Adverse Childhood Experiences And Neurocognitive Outcomes Of Adolescents With Perinatal HIV (PHIV) In Uganda

Abstract

Background: Adverse childhood experiences (ACEs; e.g., physical, sexual, emotional abuse) are associated with poor neurocognitive outcomes in adults with HIV, including those on long-term antiretroviral treatment (ART). These associations suggest early psychosocial experiences may impact neurocognitive outcomes in adults with HIV. Less is known about the direct influence of ACEs on neurocognitive outcomes among adolescents with HIV, particularly in a low resource setting like Uganda, where HIV and ACEs are both prevalent. This study examined associations between ACEs and neurocognitive outcomes among Ugandan adolescents and young adults with perinatal HIV (PHIV). Methods: 95 adolescents were recruited from Kampala, Uganda. Measures of ACEs and NeuroScreen, a tablet-based neurocognitive assessment battery were administered.
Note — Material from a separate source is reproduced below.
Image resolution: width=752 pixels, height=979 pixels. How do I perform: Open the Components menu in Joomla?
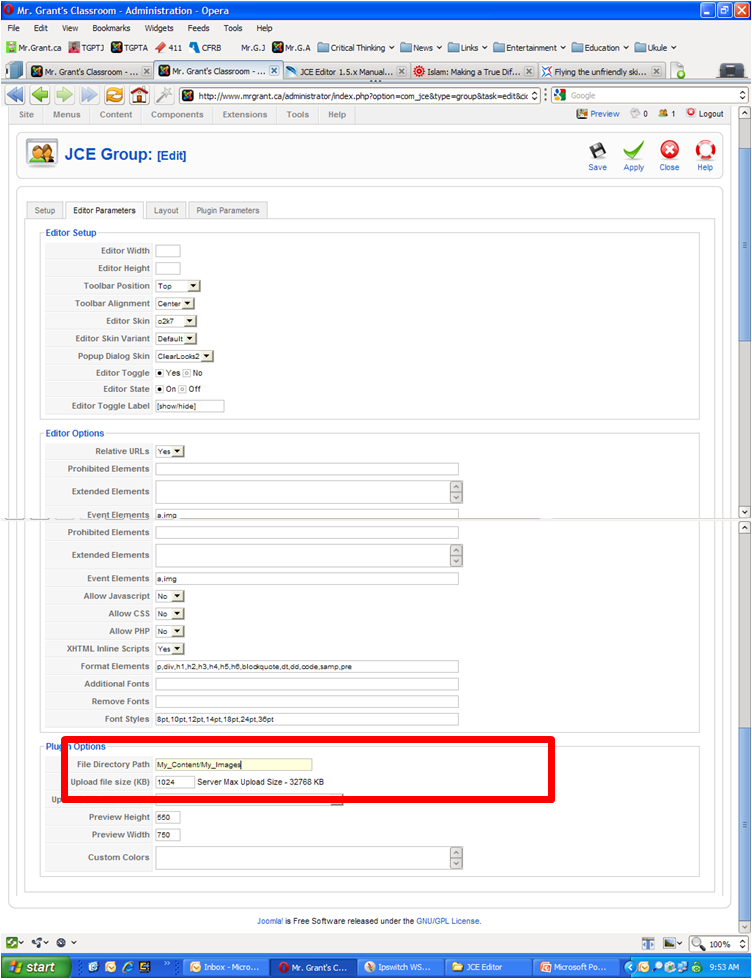pyautogui.click(x=177, y=114)
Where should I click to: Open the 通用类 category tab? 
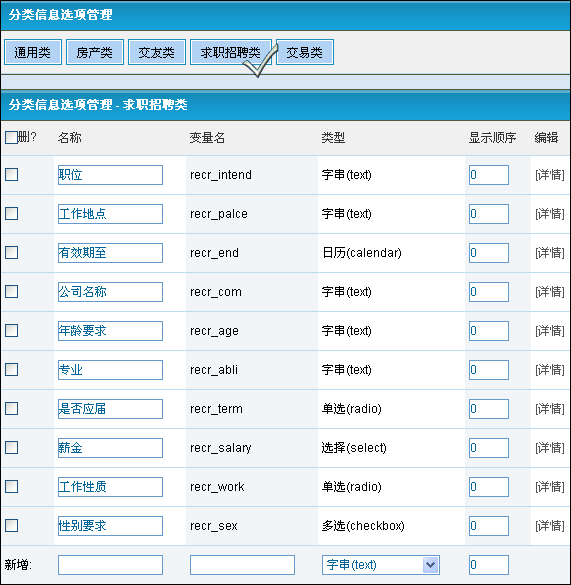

The ACE Scale is a 17 item (Yes/No) scale measuring experiences of adversity. Total scores were produced by summing affirmative responses to adversity categories. The NeuroScreen is a highly automated, easy-to-use, tablet-based screening test to detect neurocognitive impairment (NCI) and has subtests assessing executive functioning, speed of processing, freedom from distractibility, and attention. The analysis was grouped by zero ACEs and by those that were 1 and higher. Results: Majority were male (51.6%), PHIV (51.6%), mean age of 15.6 years. PHIV group reported more ACEs p (0.023). There was a higher likelihood of PHIV and being threatened or actually thrown out of the house or being abandoned by a parent or guardian p(0.016). PHIV group had a lower NeuroScreen global Z score p(0.05) compared to the control group specifically on the trail-making p(0.035), working memory p(0.039), Visual discrimination p(0.017) and verbal learning p(0.029) scales. Number speed was significant (0.04) between the PHIV, ACE groups. Conclusion: ACEs are prevalent among Ugandan adolescents and young adults and may affect performance on select scales of neurocognitive test batteries. Perinatal HIV infection may predict low performance on the trails making and the visual discrimination tests of the Neuroscreen, which are tests for thinking, memory, and reasoning, while ACEs in PHIV may predict low scores on the number speed subscale. Further research is needed to ascertain the extent to which ACEs affect Cognition and its improvement among PHIV.